Tam Union High District
Tam Union H.S. District board is considering putting on the March 2020 ballot another $190 parcel tax increase on top of the $149 approved in November 2018... bringing the total to $645. That's a big increase from $300 in fiscal 2018.
The Coalition of Sensible Taxpayers (CO$T) has informed Tam Union High School District that it will not support a flat parcel tax (a studio condo pays the same as a mansion, large apartment building, or the mall).
CO$T is encouraging a per square foot parcel tax instead, following developments suggesting that legal impediments to that alternative have lessened. As Tam Union's flat parcel tax gets higher and higher, affordability and fairness become bigger issues.
Taxpayers in the district (which includes Tamalpais, Redwood, and Drake) should consider weighing in. This topic will be discussed by the board at its Wednesday November 6 meeting: item 12E is estimated to start at 7:40PM. A final decision will not occur on 11/6. So NOW is a good time to be heard.
Attend the board meeting or send an email to the board members.
- Leslie Harlander: email@example.com
- Dan Oppenheim: firstname.lastname@example.org
- Cynthia Roenisch: email@example.com
- Kevin Saavedra: firstname.lastname@example.org
- Karen Loebbaka: email@example.com
Below is a letter on this and related topics that Mimi Willard previously sent to the board. (Note the letter below is posted to the latest TUHSD board agenda as a board communication, item 10, which is a pleasant development given the complaint therein regarding letters from the public no longer being included in the meeting packet.)
TO: Tamalpais Union High School District Directors
FROM: Mimi Willard
DATE: October 15, 2019
SUBJECT: PARCEL TAX RENEWAL; COMMUNITY ENGAGEMENT
As a taxpayer-resident of the Tamalpais Union High School district, I am concerned about recent developments that merit more careful consideration by the board.
Flat parcel tax renewal: The district appears to be hurtling forward toward a flat parcel tax increase of $190 on the March 2020 ballot. This is reckless.The polling [August 27 agenda item 11D] on the $190 increase showed it had a 50/50 chance of failing. The district faces a fiscal cliff in 2022. It is mind-boggling that the board has not in any public meeting that I’ve seen asked its consultants (paid for at taxpayer expense) whether pursuing the $190 increase is prudent. The option of a $90 increase polled better, and of no increase better still.
The polling, which was completed several months ago, did not reflect subsequent developments that make passing your parcel tax even more difficult. These include: Marin Municipal Water District’s large new capital maintenance fee; Marin Wildfire preparedness tax on the March 2020 ballot (>$200 for average single family home based on $0.10 per square foot); SMART tax renewal also on the March 2020 ballot; and most important, a general sense of tax exhaustion. The Coalition of Sensible Taxpayers will not support a further $190 increase in TUHSD’s parcel tax.The assertion that TUHSD needs $190 doesn’t mean it will pass.

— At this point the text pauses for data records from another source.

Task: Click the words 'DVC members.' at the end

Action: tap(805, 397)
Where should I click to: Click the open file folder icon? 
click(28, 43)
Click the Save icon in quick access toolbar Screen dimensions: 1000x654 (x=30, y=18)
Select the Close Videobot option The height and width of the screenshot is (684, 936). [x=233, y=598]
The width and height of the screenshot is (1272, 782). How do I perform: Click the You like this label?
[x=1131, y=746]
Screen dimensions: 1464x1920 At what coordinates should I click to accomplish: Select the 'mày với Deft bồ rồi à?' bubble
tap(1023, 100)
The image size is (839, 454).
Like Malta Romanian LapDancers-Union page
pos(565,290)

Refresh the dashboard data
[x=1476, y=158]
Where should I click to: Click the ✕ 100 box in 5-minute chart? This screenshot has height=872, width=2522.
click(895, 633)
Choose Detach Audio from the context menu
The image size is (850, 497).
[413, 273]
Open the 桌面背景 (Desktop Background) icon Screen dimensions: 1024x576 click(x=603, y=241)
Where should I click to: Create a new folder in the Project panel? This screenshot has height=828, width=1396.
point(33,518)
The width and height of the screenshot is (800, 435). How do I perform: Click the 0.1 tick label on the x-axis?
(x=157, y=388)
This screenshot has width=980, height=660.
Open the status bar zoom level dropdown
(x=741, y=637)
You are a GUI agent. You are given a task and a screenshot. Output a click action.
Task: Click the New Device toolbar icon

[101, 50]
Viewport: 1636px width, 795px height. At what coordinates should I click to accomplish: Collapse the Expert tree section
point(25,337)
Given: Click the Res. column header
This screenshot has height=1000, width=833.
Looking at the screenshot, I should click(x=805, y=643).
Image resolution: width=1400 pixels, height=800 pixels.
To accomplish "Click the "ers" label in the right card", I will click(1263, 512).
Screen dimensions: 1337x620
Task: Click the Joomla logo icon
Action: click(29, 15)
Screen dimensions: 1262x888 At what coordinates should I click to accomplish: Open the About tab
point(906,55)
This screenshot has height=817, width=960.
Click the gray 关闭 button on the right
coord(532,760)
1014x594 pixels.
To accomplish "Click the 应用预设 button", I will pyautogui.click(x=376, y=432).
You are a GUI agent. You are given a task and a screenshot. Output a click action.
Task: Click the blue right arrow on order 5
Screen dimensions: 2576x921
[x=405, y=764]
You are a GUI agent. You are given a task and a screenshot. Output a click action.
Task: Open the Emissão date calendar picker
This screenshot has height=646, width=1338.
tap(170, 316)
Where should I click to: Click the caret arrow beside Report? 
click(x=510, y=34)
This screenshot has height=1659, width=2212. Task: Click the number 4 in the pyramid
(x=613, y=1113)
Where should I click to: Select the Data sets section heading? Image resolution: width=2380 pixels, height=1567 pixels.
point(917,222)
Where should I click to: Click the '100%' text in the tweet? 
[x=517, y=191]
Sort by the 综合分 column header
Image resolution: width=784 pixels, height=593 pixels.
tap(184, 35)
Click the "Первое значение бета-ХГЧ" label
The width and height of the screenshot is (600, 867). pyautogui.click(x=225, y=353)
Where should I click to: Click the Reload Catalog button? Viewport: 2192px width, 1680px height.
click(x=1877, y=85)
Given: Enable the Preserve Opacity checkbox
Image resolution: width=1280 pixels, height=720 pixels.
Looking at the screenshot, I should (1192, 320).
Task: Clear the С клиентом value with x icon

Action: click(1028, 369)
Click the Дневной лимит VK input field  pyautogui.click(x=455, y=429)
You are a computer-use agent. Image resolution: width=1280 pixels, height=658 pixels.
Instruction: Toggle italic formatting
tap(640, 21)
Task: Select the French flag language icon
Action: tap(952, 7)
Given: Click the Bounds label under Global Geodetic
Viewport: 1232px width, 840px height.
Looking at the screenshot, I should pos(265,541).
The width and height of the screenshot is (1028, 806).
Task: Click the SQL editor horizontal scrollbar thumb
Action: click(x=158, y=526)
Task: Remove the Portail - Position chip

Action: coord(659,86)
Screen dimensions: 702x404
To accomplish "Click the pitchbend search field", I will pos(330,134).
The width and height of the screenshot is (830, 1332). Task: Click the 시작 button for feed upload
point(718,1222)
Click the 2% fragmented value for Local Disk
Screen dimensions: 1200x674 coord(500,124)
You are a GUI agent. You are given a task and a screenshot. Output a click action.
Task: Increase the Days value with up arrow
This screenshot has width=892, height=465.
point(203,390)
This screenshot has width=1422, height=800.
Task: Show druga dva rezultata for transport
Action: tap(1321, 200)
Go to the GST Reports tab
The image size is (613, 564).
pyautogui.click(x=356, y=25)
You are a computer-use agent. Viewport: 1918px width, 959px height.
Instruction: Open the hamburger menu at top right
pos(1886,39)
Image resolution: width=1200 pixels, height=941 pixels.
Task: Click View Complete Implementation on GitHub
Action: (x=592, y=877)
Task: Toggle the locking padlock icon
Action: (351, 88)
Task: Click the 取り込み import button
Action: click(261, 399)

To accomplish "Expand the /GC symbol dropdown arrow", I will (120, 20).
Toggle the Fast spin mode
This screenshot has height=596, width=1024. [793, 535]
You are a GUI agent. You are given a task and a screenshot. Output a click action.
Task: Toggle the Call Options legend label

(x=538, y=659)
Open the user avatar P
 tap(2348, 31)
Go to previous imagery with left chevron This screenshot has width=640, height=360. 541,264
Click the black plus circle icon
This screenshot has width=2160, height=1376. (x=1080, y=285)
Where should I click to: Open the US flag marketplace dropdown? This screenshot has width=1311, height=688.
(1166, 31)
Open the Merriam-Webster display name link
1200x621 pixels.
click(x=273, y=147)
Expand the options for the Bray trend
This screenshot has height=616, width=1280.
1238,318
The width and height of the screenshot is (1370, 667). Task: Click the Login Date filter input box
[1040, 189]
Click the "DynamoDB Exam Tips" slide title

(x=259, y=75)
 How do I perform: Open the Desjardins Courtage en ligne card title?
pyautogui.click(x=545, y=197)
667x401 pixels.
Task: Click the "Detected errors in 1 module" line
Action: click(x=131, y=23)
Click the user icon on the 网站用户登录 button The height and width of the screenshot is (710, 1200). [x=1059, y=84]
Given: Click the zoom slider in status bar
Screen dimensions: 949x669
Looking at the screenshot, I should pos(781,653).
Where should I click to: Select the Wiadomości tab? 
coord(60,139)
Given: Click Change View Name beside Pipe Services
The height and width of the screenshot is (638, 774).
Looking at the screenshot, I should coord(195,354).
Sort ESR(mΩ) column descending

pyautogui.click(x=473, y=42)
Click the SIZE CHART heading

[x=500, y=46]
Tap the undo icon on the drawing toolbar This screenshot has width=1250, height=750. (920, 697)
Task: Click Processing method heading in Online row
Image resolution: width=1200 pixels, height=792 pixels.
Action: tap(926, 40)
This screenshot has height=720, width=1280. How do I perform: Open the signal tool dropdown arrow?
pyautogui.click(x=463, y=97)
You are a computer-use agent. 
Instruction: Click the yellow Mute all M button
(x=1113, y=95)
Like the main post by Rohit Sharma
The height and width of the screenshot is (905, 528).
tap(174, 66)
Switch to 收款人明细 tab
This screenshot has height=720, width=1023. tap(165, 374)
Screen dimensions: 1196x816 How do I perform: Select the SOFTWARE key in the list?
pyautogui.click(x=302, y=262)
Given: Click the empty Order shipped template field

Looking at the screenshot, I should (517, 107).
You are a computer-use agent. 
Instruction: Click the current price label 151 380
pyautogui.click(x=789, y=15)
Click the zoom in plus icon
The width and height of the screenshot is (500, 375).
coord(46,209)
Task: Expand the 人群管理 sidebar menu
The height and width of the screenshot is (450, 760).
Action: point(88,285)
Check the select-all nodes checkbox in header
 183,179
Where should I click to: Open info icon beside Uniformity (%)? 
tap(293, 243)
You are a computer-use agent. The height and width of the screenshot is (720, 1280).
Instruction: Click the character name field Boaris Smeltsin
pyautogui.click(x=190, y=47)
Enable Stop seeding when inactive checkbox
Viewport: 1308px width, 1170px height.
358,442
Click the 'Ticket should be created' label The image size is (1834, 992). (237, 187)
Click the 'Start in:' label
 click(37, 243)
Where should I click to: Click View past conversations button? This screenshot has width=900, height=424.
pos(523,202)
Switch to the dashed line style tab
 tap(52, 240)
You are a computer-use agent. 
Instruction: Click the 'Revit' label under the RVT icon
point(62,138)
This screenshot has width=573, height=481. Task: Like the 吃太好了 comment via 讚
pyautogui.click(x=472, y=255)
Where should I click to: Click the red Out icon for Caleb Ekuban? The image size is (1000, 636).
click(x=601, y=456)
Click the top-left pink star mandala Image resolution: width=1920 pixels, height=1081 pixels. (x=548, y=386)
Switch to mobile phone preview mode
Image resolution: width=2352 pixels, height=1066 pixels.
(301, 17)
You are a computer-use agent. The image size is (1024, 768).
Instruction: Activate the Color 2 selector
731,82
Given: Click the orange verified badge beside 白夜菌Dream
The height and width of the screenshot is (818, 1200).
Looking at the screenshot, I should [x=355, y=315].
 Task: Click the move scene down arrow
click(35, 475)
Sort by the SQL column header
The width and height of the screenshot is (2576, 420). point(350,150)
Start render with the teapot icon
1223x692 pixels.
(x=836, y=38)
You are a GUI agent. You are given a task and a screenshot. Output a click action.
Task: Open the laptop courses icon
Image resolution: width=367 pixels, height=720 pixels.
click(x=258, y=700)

Per square foot parcel tax: The district should be taking a more serious look at a per square foot parcel tax. Flat parcel taxes that levy the same amount for a mansion, apartment complex or small condo are unfair. Recent developments have changed / clarified the legal situation regarding schools’ ability to levy a tax based on square footage of improvements. Such an approach will have broader voter support.
Community engagement:In the past, TUHSD was a model of public engagement.In the last year, things have taken a turn for the worse. Open comment has been moved to the end of the meeting, which is highly unusual. No one comes to offer public comment on topics not on your agenda given the lateness of the hour and the great uncertainty as to at what time all other board business will be complete. Meanwhile, letters submitted to your board are no longer included in the meeting packet. Topics of interest to the public are buried on the agenda behind lengthy discussions of topics of little public interest.
The net effect is that public input is effectively stifled, as is the dissemination of that input to other members of the public.These changes send an unfortunate message to the taxpayer-voters on whom you are depending to increase your parcel tax for the second time in 16 months, taking it from $300 to $640.